Predictive models for healthy ageing based on combined genetic, molecular, and environmental risk factors

Principal Investigator: Dr Misha Kapushesky
Approved Research ID: 53267
Approval date: January 11th 2021

Lay summary

Scientific Rationale

As elderly population increases throughout the world, we are faced with unprecedented challenges and opportunities: will we reap the benefits of longer social and economic productivity, or faced with the debilitating socioeconomic cost of disability and dependency?

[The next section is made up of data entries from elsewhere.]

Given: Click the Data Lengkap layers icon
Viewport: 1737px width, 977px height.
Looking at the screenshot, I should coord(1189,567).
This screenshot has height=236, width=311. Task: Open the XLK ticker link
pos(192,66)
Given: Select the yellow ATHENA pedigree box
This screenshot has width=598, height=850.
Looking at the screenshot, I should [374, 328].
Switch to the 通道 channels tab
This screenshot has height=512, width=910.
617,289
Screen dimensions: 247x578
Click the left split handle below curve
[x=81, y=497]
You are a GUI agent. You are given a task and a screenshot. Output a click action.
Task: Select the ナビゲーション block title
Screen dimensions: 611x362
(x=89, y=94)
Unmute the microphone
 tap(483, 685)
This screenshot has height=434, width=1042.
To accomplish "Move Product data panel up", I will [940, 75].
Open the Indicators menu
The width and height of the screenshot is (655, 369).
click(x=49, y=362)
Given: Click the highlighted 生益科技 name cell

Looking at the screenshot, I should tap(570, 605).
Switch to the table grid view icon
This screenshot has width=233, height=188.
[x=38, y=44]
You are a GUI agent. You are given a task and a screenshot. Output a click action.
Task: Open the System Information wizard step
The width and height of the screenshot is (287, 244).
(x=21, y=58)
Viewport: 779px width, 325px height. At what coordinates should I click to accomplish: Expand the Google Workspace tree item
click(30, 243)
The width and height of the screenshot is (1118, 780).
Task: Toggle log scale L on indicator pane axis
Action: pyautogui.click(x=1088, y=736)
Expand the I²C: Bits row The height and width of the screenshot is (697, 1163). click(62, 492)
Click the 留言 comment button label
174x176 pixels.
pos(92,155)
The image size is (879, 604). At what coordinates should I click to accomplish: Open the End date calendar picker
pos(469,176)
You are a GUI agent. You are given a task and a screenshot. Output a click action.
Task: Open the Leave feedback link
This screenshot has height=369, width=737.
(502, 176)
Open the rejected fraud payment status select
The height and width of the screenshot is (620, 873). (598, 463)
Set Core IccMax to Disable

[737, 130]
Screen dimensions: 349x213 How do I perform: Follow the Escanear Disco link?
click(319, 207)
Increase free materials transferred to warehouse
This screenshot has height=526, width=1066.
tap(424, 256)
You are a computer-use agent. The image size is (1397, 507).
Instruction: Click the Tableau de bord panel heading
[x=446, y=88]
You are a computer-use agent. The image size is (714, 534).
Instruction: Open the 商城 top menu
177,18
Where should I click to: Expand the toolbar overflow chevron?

Understanding the basis of healthy ageing will allow us to better navigate this uncharted territory through strategic health interventions. However, longevity and healthy ageing remain to be one of the most complex phenotypes studied to date. Various factors contribute to its complexity, such as the interplay between risk vs protective risk factors, between genes and environment interactions, and inter-ethnic differences.

Aims

To entangle this complexity and draw statistically-sound conclusions, we will utilise the impeccably large and high-quality UK BioBank dataset to:

* Identify the key genetic, molecular, and environmental determinants of healthy ageing, defined as the combination of longevity, delayed onset of common diseases, and maintenance of physical/cognitive functioning

* Develop predictive models, using genetic polygenic risk scores and relevant biomarker/environment/lifestyle variables, to predict and stratify patients on healthy vs unhealthy ageing trajectories

Duration

Based on the expected computational and scientific complexity of the research project, we expect initial project duration of 3 years.

Public Health Impact

The outcome of this project will have the following public health impacts:

* Identification of individuals with a higher risk of poor ageing trajectories

* Personalized intervention targets (molecular or environmental) for lowering the risk/onset of specific age-related disease of loss-of-function endpoints

* Designing better physical and social infrastructure that might foster better health and wellbeing in older age, through a better understanding of the factors that promote healthy ageing

* Development of methods and computational infrastructure to apply this analysis for other endpoint-of-interest in the UK BioBank resource.